No solo fallaron; ni siquiera le rozaron la ropa.

En lo alto de un edificio lejano, un francotirador con un traje ghillie gris observaba la figura de abajo, con las pupilas ligeramente contraídas.

Llevo tantos años como sicario, ¿con qué clase de objetivo no me he encontrado?

Pero es la primera vez que veo a un maestro como Lin Mu.

Lamiéndose los labios, los ojos del francotirador brillaron con un fuego inusual.

Hacía muchos años que no me enfrentaba a un maestro así.

La sangre me empieza a hervir.

¡CLIC!

El francotirador cambió rápidamente de cargador, tiró del cerrojo, introdujo una bala en la recámara y apretó el gatillo.

¡PUM!

¡PUM!

¡PUM!

Tres balas de francotirador surcaron el aire.

Trazaron tres arcos fríos e independientes, silbando hacia Lin Mu en una formación triangular.

La primera bala falló; la esquivó.

La segunda bala impactó a su izquierda; también falló.

La figura de Lin Mu reapareció de repente.

¡PUM!

Justo entonces, la última bala impactó directamente en su cuerpo.
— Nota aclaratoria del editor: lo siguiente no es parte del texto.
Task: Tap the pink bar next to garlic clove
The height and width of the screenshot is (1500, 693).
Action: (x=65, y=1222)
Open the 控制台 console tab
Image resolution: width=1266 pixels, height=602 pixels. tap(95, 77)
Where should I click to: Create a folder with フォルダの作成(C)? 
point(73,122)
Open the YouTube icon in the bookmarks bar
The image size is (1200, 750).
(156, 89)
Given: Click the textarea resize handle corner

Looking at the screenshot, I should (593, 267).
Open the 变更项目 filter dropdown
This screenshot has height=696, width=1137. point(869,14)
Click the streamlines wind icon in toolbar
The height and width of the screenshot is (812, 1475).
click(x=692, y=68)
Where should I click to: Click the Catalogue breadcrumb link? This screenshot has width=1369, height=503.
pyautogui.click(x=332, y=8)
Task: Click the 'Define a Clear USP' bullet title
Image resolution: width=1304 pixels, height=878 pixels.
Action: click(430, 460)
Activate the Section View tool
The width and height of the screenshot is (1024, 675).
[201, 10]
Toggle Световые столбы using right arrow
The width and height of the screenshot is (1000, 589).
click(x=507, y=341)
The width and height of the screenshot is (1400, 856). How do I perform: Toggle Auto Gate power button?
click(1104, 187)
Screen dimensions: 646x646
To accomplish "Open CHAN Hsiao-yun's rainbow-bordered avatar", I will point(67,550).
La bala había dado en el blanco.

El francotirador sonrió con aire de suficiencia, con un atisbo de desdén en los ojos.

Su característica técnica del triple disparo era famosa en su círculo; nadie podía evadirla.

Bueno, casi nadie.

Años atrás, cuando acababa de dominar la técnica, se había encontrado con un oponente formidable que usó su propia puntería impecable para derribar la tercera bala en el aire de un disparo.

En aquel momento, se quedó completamente atónito.

Dos años después, oyó que aquel hombre había muerto trágicamente durante una misión de cinco estrellas.

De lo contrario, le habría encantado volver a poner a prueba sus habilidades contra él.

El francotirador apartó rápidamente los pensamientos distractores de su mente y miró hacia abajo.

Solo necesitaba confirmar la muerte, limpiar la escena e informar.

Pero cuando miró, el francotirador se llevó el susto de su vida.

Abajo no había ningún cuerpo.

¿Podría seguir vivo?

¿Escapó?

Al francotirador le resultaba imposible de creer.

Conocía demasiado bien la potencia del AWM.

Sus balas podían abrir un agujero enorme en el cuerpo de una persona, sin dejar ninguna posibilidad de supervivencia.

La única explicación es… que lo que alcancé fue solo una imagen residual.

En realidad, no le di al objetivo.

Al francotirador le recorrió un sudor frío ante su propia conclusión y escudriñó frenéticamente la zona a través de su mira.

Pero no encontró nada.

«¡Cómo es posible!», pensó, cada vez más conmocionado.

No había cuerpo ni sangre.

Significaba que, en efecto, había disparado a una imagen residual.

¡Mi suposición era correcta!

Un rastro de reticencia apareció en los ojos del francotirador, pero tomó la decisión de retirarse sin dudarlo.

La regla era absoluta: si el primer disparo falla, retírate de inmediato.

Su instructor se lo había grabado a fuego, pero este fracaso era exasperante.

Sin embargo, justo cuando el francotirador se giraba para marcharse, su visión se oscureció de repente.

Levantó la cabeza confundido y vio una figura de pie, en silencio, justo detrás de él.